The principal balance under the Main Contracts not exceeding RMB600 million; as well as interest (including compound interest and penalty interest), damages, compensation, and other payments that the Debtor should pay to Construction Bank (including but not limited to the relevant administrative fees paid by Construction Bank in advance, telecommunications fees, miscellaneous fees, relevant bank charges that the beneficiary refused to bear under the letter of credit, etc.), all costs incurred by Construction Bank for the realization of claims and security rights (including but not limited to litigation costs, arbitration costs, property preservation fees, travel expenses, execution fees, evaluation fees, auction fees, notarization fees, delivery fees, announcement fees, attorney fees, etc.).

2. Mode of guarantee

The guarantee provided by the Company under the contract is a joint liability guarantee.

3. Period of guarantee

The guarantee period under the contract is calculated according to every single credit business handled by Construction Bank for the Debtor, that is, from the date of signing the Main Contract for each credit business to three years after the expiry of the Debtor's obligation fulfilment period for the debt under such Main Contracts.

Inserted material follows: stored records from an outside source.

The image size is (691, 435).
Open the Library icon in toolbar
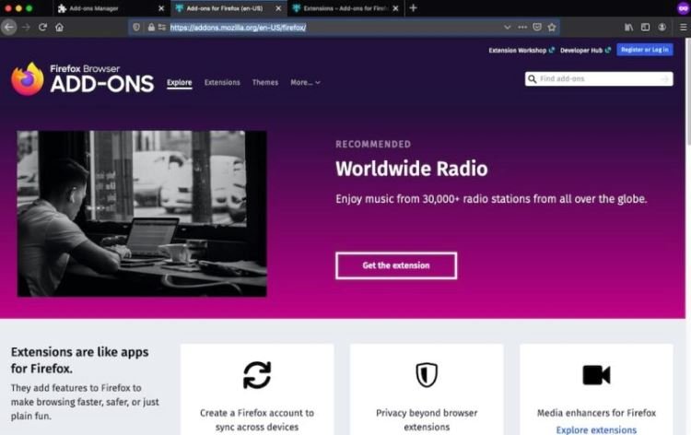click(629, 28)
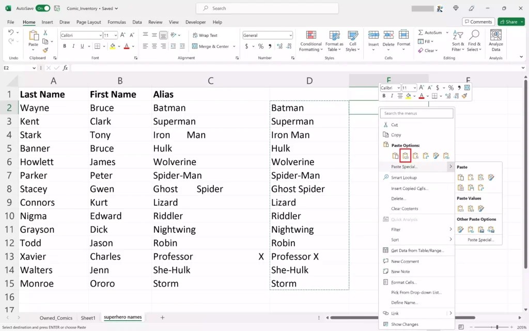Viewport: 529px width, 331px height.
Task: Toggle italic formatting in the mini toolbar
Action: tap(392, 96)
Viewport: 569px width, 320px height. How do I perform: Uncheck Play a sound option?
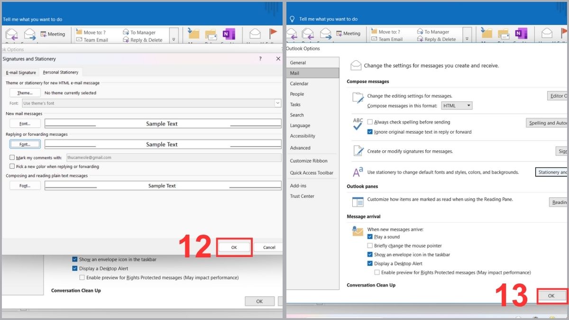click(370, 237)
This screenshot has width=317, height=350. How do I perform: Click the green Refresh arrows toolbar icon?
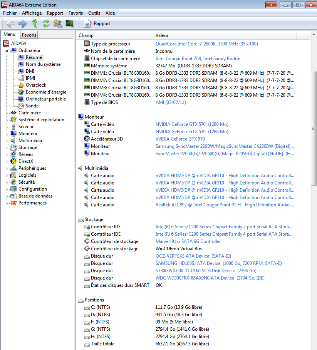[46, 23]
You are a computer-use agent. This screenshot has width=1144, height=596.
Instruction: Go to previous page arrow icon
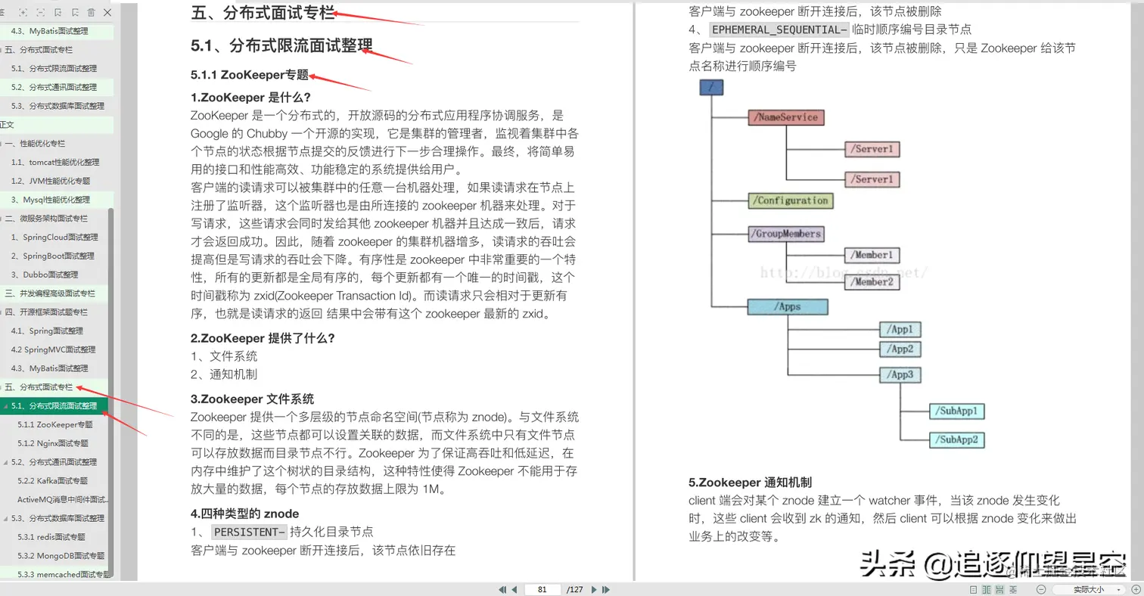coord(514,589)
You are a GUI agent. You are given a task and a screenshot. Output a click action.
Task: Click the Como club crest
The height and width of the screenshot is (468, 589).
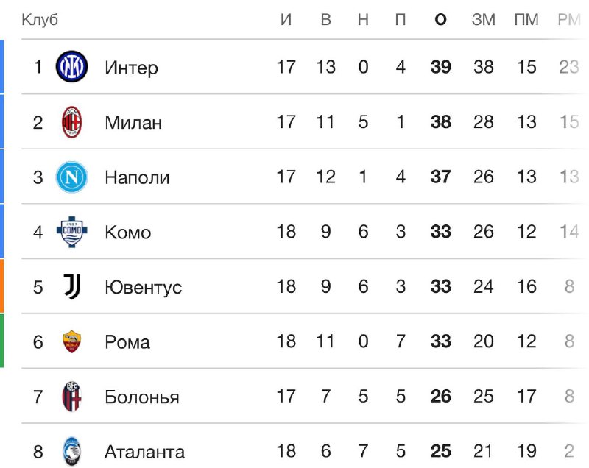71,232
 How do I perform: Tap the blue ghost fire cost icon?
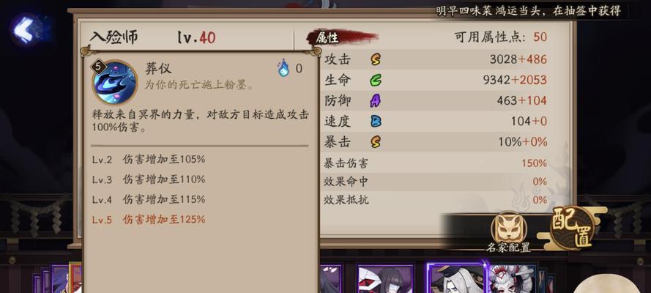click(283, 68)
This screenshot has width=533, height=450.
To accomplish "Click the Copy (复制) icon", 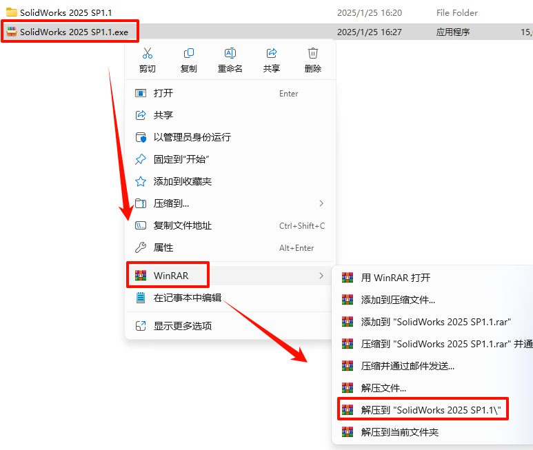I will [189, 53].
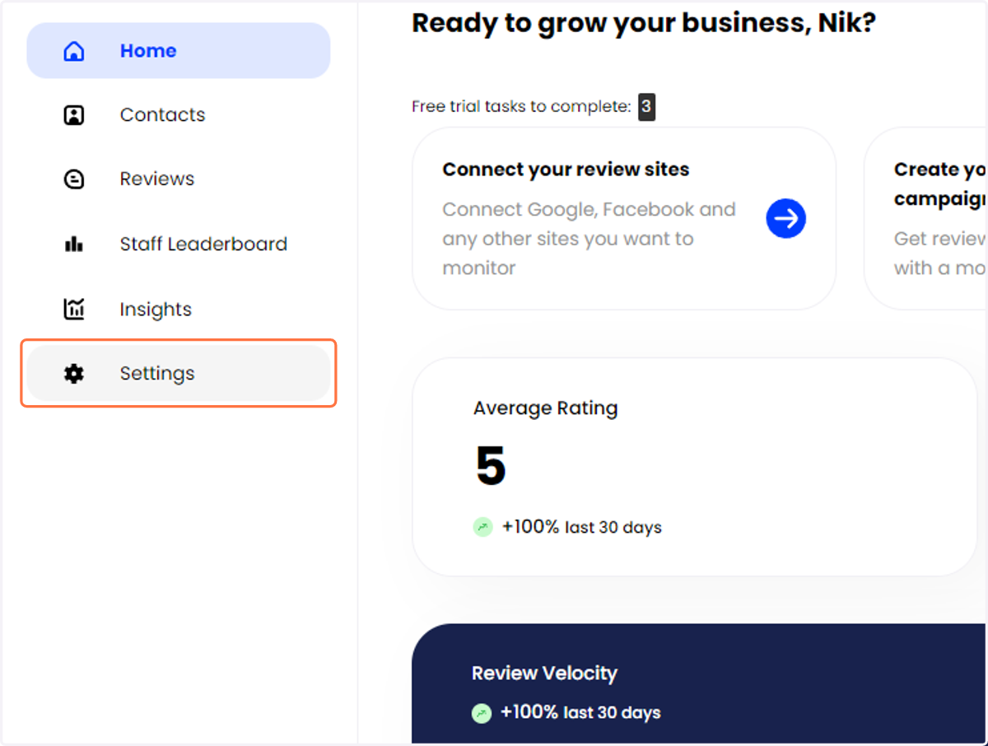Click the Home house icon

(74, 51)
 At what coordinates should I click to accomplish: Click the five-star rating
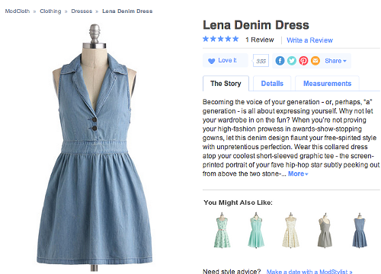point(220,39)
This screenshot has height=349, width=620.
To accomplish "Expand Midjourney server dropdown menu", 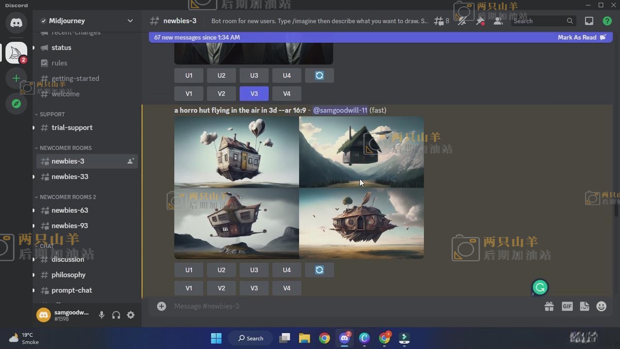I will click(x=130, y=21).
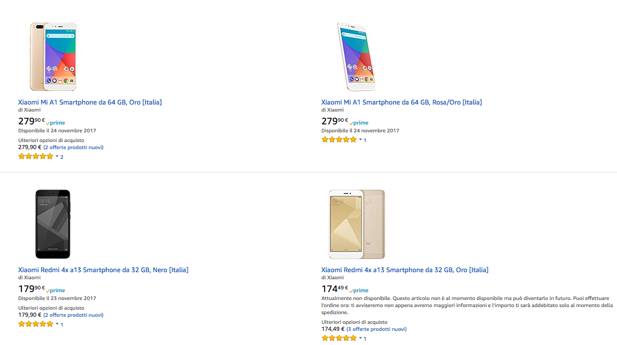Click Prime badge on Redmi 4x Oro listing
Image resolution: width=617 pixels, height=345 pixels.
pyautogui.click(x=359, y=291)
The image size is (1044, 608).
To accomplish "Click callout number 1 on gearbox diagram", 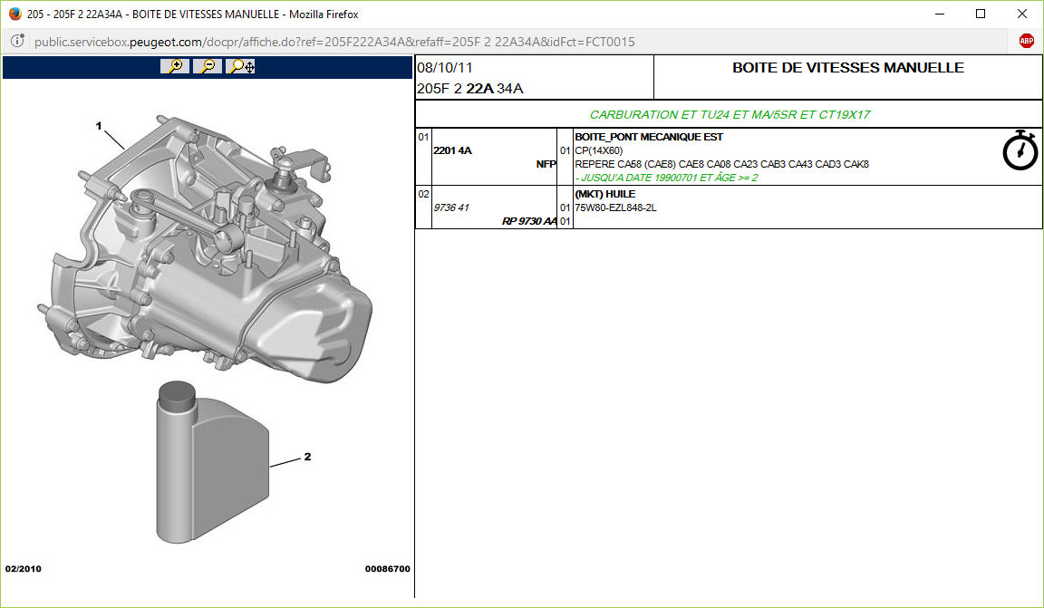I will [x=99, y=126].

From January to April 2021, in accordance with the relevant terms of the Main Contracts, Chongqing Iron & Steel Energy repaid a total of RMB52 million to Construction Bank as scheduled.

  1. The security and guarantee contract signed by the Company and Chongqing Xinyu

It is to guarantee the performance of the Finance Lease Contract [Xinyu Leasing [2019] Huizi No.0016] (the "Main Contract") signed by Chongqing Xinyu and Chongqing Iron & Steel Energy (the "Debtor") on 2 July 2019.

1. Scope of guarantee

The scope of the guarantee under the contract is mainly the rent under the contract, the advance fees, the nominal purchase price, the deposit, as well as damages, compensation of loss, capital occupation costs, and the costs of the creditor's realization of the creditor's rights, etc.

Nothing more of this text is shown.